- Coat of arms
- Coordinates (Tolkmicko): 54°19′14″N 19°31′50″E﻿ / ﻿54.32056°N 19.53056°E
- Country: Poland
- Voivodeship: Warmian-Masurian
- County: Elbląg County
- Seat: Tolkmicko

Area
- • Total: 225.3 km^{2} (87.0 sq mi)

Population (2006)
- • Total: 6,670
- • Density: 30/km^{2} (77/sq mi)
- • Urban: 2,731
- • Rural: 3,939
- Website: http://www.tolkmicko.pl

= Gmina Tolkmicko =

Gmina Tolkmicko is an urban-rural gmina (administrative district) in Elbląg County, Warmian-Masurian Voivodeship, in northern Poland. Its seat is the town of Tolkmicko, which lies approximately 27 km north of Elbląg and 87 km north-west of the regional capital Olsztyn.

The gmina covers an area of 225.3 km2, and as of 2006 its total population is 6,670 (out of which the population of Tolkmicko amounts to 2,731, and the population of the rural part of the gmina is 3,939).

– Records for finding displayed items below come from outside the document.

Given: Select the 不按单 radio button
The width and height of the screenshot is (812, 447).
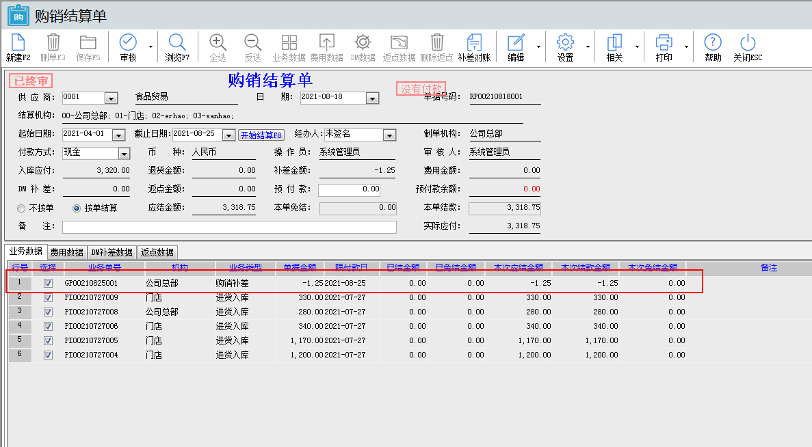Looking at the screenshot, I should tap(22, 208).
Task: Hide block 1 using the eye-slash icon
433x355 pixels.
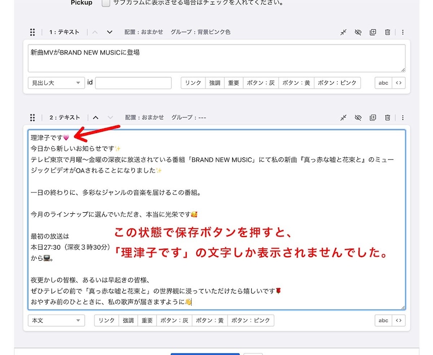Action: tap(358, 32)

The gmina contains part of the protected area called Elbląg Upland Landscape Park.

==Villages==
Apart from the town of Tolkmicko, Gmina Tolkmicko contains the villages and settlements of Biała Leśniczówka, Bogdaniec, Brzezina, Chojnowo, Janówek, Kadyny, Kamienica Elbląska, Kamionek Wielki, Kikoły, Łęcze, Nadbrzeże, Nowinka, Ostrogóra, Pagórki, Pęklewo, Pogrodzie, Połoniny, Przybyłowo, Przylesie, Rangóry, Suchacz, Święty Kamień, Wodynia and Wysoki Bór.

==Neighbouring gminas==
Gmina Tolkmicko is bordered by the city of Elbląg and by the gminas of Elbląg, Frombork, Milejewo, Młynary and Sztutowo. It also lies next to the Vistula Lagoon.